Having been writing about issues that inhibit women’s careers, we discussed1 most recently how unpredictable schedules disproportionately hurt women because they continue to be the main care providers in most families. The absence of workplace policies and provisions that allow women to streamline their home and work responsibilities stands in the way of their upward movement and career sustainability.

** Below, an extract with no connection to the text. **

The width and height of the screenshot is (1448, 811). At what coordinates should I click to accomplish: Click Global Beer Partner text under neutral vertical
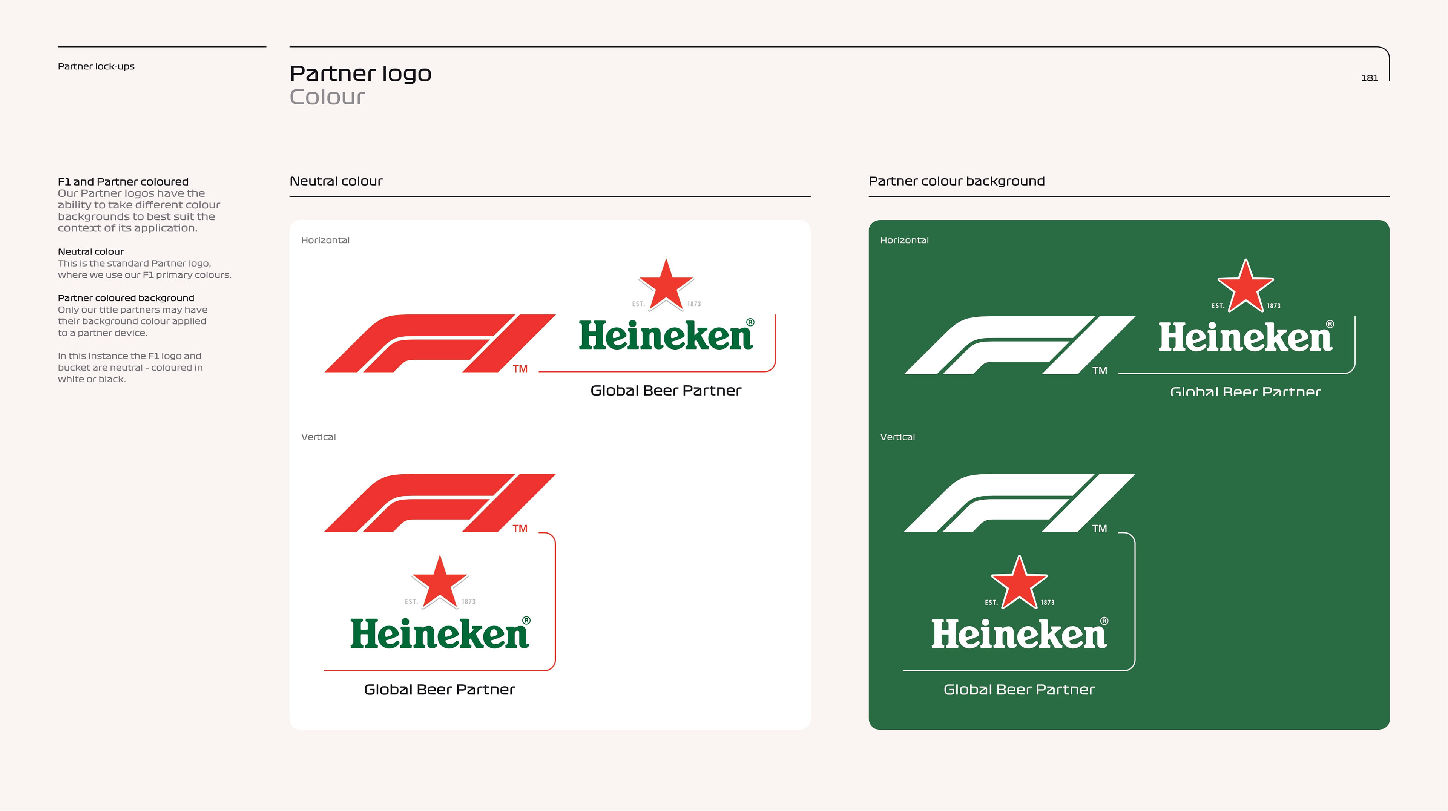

Our industry of focus2 has been the U.S. non-profit regional theater world where only about 27% of leadership is in the hands of women. Our surveys and interviews didn’t merely uncover the hurdle of unpredictable scheduling. We also identified a lack of trust in women’s leadership capabilities and a dearth of mentors who are able to provide women with the needed support. These and other issues turned the U.S. non-profit regional theater — which was started by women — into a field predominantly overseen by men. While our analyses focussed on this one performing arts field, our findings and recommendations are relevant to other industries seeking to address gender parity in leadership.

The case for diversity3 in business and leadership has been made; we already know that diversity is good for the bottom line, and consider this debate addressed. While in some industries there are effects of both glass-ceiling barriers and of pipeline issues on gender parity in their leadership, this was not the case in our study. In theater, most number-two positions are filled by women. Therefore, when addressing obstacles to full representation of women in leadership, we are driven to focus primarily on tackling organisational and cultural hurdles that women face on the leadership ladder and on their quest to break through the glass ceiling, rather than on what women themselves need to change in their preparation for the top position.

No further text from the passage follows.